TASK REQUIREMENTS:
Would you please restate all of the data exactly?

MATERIAL SUPPLIED:
▬▬▬▬▬▬▬▬▬▬
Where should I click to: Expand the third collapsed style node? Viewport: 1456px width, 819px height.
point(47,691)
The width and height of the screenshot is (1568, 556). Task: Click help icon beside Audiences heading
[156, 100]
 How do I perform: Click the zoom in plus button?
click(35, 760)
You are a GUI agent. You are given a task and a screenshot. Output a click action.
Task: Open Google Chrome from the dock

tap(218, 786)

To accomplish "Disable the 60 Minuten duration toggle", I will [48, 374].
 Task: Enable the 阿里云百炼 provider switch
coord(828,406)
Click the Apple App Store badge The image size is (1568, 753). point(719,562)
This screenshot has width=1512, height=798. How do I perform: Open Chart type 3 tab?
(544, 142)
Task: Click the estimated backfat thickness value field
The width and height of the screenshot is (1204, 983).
▬▬▬▬▬▬▬▬▬▬
ANSWER TO THE EXERCISE:
Where should I click to: Expand the third collapsed style node? Viewport: 1456px width, 819px height.
point(47,691)
The width and height of the screenshot is (1568, 556). Task: Click help icon beside Audiences heading
[156, 100]
 How do I perform: Click the zoom in plus button?
click(35, 760)
You are a GUI agent. You are given a task and a screenshot. Output a click action.
Task: Open Google Chrome from the dock

tap(218, 786)

To accomplish "Disable the 60 Minuten duration toggle", I will [48, 374].
 Task: Enable the 阿里云百炼 provider switch
coord(828,406)
Click the Apple App Store badge The image size is (1568, 753). point(719,562)
This screenshot has width=1512, height=798. How do I perform: Open Chart type 3 tab?
(544, 142)
Task: Click the estimated backfat thickness value field
The width and height of the screenshot is (1204, 983).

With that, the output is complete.